A few years ago in this magazine, a very senior pharma executive laid out what seemed to be the necessary preconditions for organizational change.

“There is no change in pharma unless there’s the perception of a near-death experience,” the exec was quoted as saying at an MM&M event. “We have not been unsuccessful enough yet.”

He was talking about the evolution of digital, circa 2013. That formula still applies to digital and to other catalysts for institutional change, including patient-centricity, harnessing big data, and drug-pricing reform, but with an important caveat.

Yes, dissatisfaction often must exceed satisfaction for progress to occur. Regardless of where companies are on that curve, however, influential leaders can at times get things done by sheer will.

Which brings me to this month’s cover montage. Each person shown there was selected for a different reason to be the face of a new MM&M list — the Health Influencer 50 — assembled in conjunction with our colleagues at Haymarket Media sister brand PRWeek.

Each wields significant influence at a major health-related organization and boasts high-profile accomplishments, oftentimes ahead of the aforementioned pain-of- change curve.

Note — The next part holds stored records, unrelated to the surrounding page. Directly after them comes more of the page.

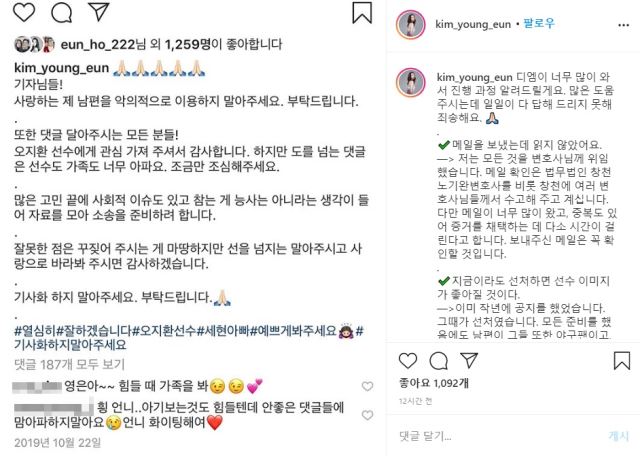This screenshot has width=640, height=456.
Task: Follow kim_young_eun with the 팔로우 button
Action: [x=539, y=23]
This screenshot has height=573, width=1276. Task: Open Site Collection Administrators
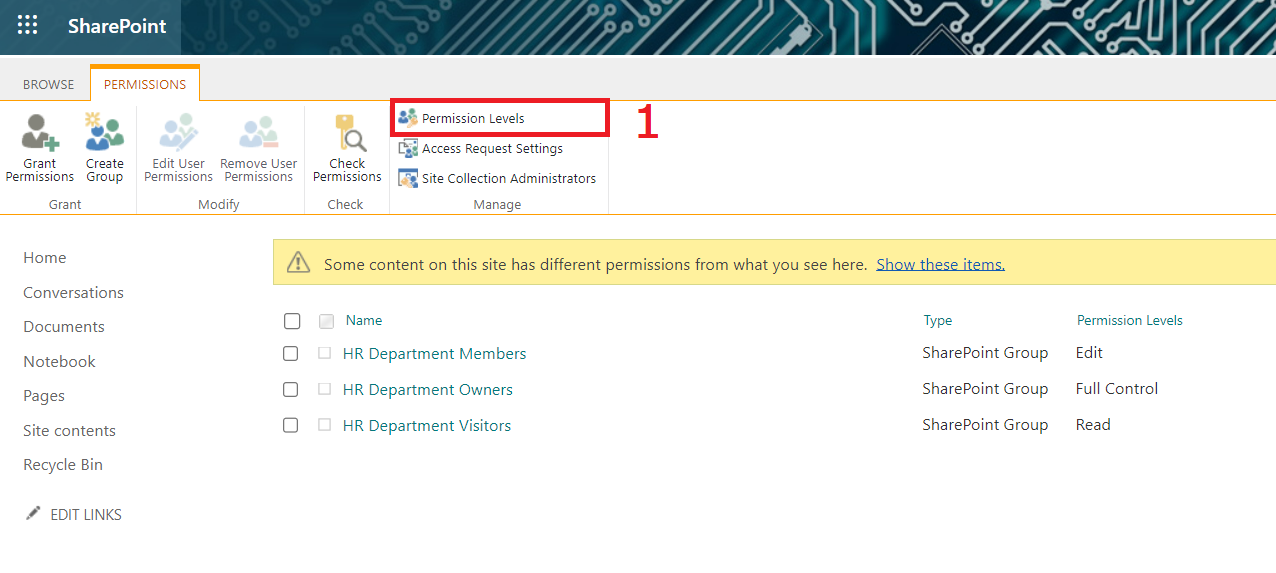508,179
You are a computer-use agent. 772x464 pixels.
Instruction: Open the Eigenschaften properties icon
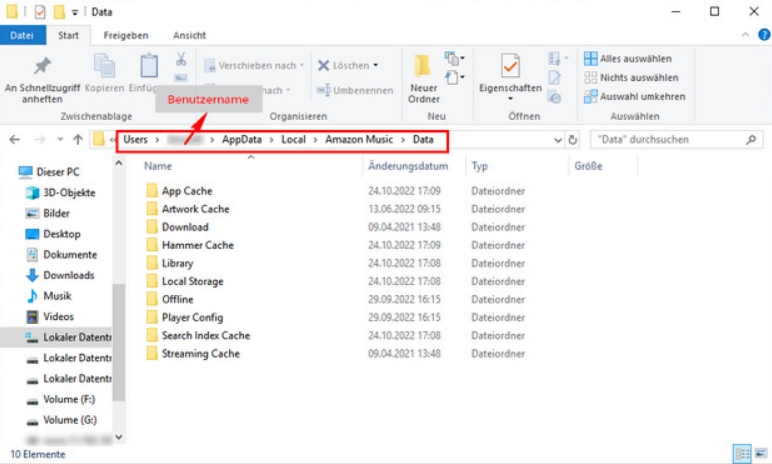click(x=510, y=68)
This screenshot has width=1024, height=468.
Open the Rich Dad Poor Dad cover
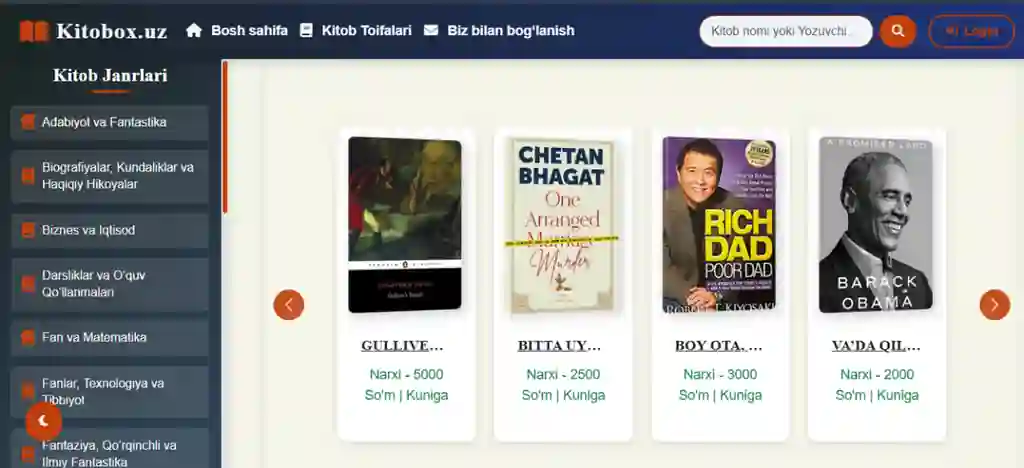pos(719,225)

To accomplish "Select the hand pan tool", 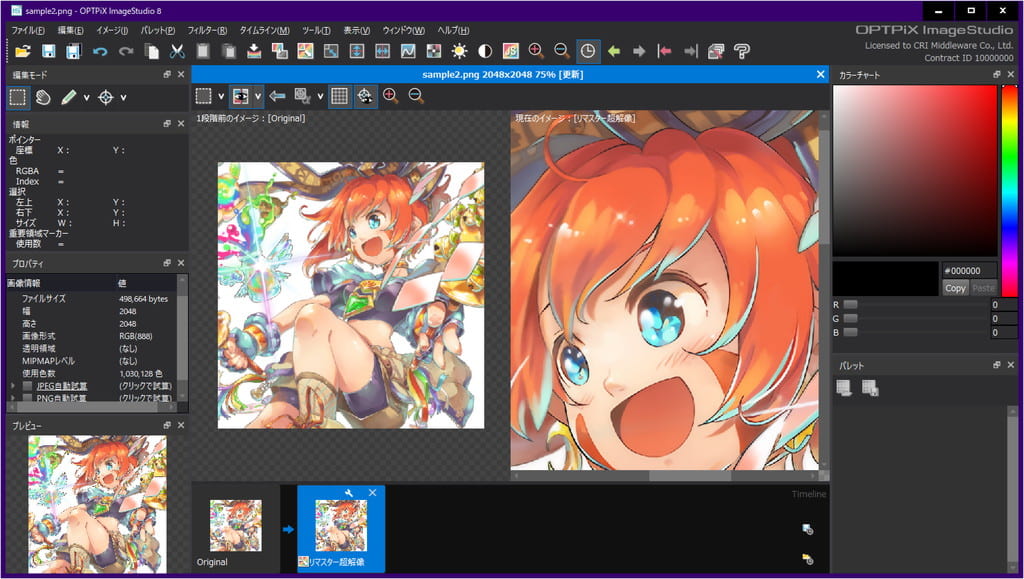I will (x=43, y=98).
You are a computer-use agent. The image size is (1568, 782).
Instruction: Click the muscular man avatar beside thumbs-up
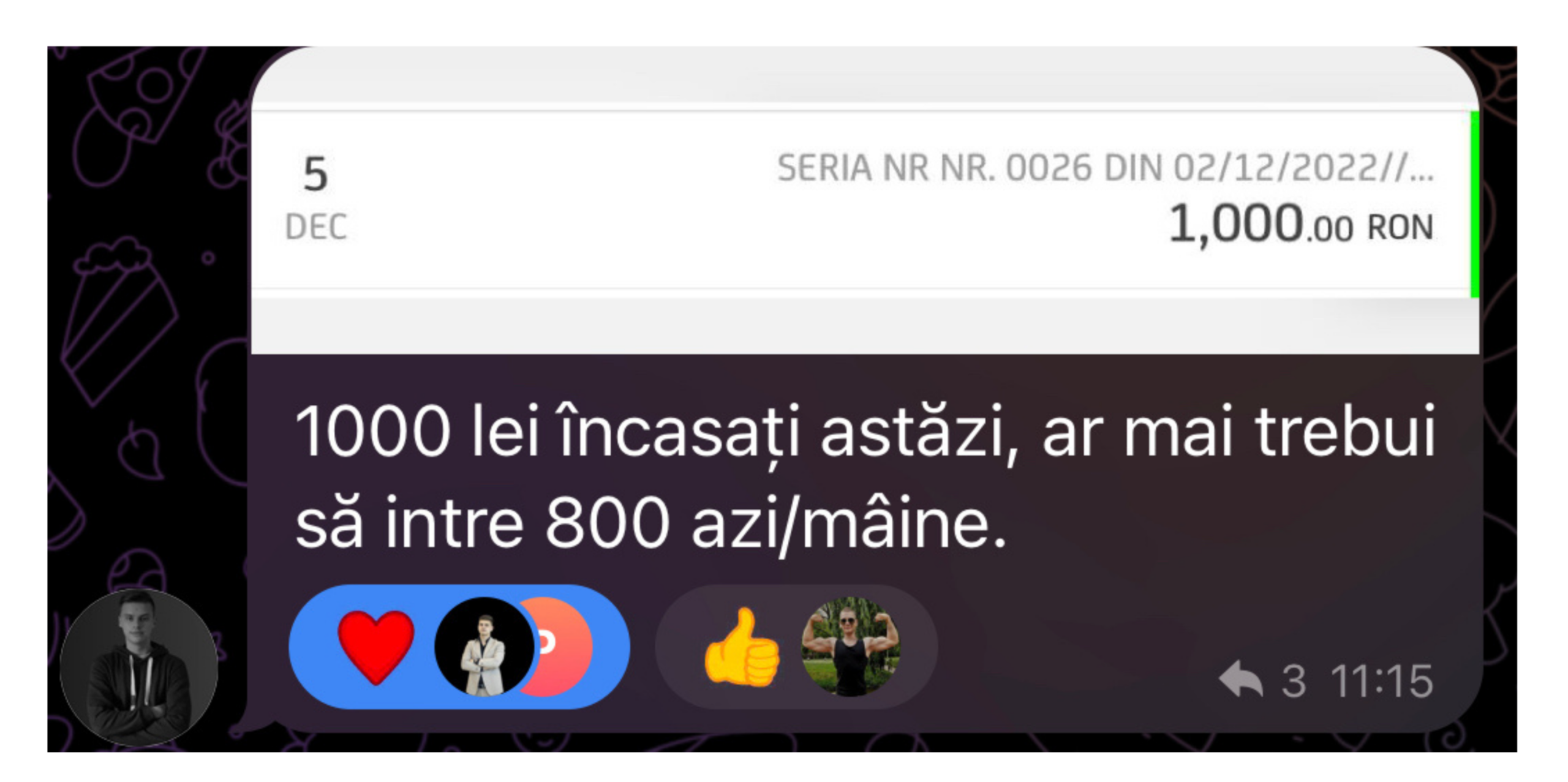[x=850, y=647]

See the Health Influencer 50

As global CEO of one of the largest global agency networks, McCann Health’s John Cahill makes the list not only for his thought leadership, but also for his prescience (now a reality) about the coming integration wave among big healthcare communications agencies.

Only a year and a half old, ­IBM Watson Health, led by GM Deborah DiSanzo, has struck up partnerships with a host of organizations that promise to harness machine learning to improve clinical care and patient-coaching systems while boosting accuracy at predicting aspects of disease.

Julie Gerberding, formerly CDC director, is now Merck’s chief patient officer and, since assuming her new role in late 2014, has spearheaded a $15 million oncology initiative to support programs aimed at providing timely access to patient-centered care.

In September Brent Saunders, Allergan CEO and president, said that the drugmaker would limit branded drug price increases to once a year and that those increases would be restricted to single digits as part of a pledge not to engage in “predatory or price-gouging” actions.

Finally, Ed Wise, longtime CDM Group exec, gets much of the credit for unifying Omnicom’s numerous specialty healthcare shops under the Omnicom Health Group banner earlier this year, a move that stunned some industry observers, but has mostly won applause.

Few leaders are more emblematic of the recent wave of leadership tech than these five.

They’re joined by 45 others from the ranks of health marketing, comms, and beyond, all of whom lay strong claim to the influencer mantle. See for yourself by diving into the complete list. Rounding out this special issue are features on some of the biggest health issues facing marketers today: ensuring outreach to millennials is culturally relevant; three highlights from the next wave in health tech; and how manufacturers are confronting negative drug-pricing sentiment.

Marc Iskowitz is editor in chief of MM&M.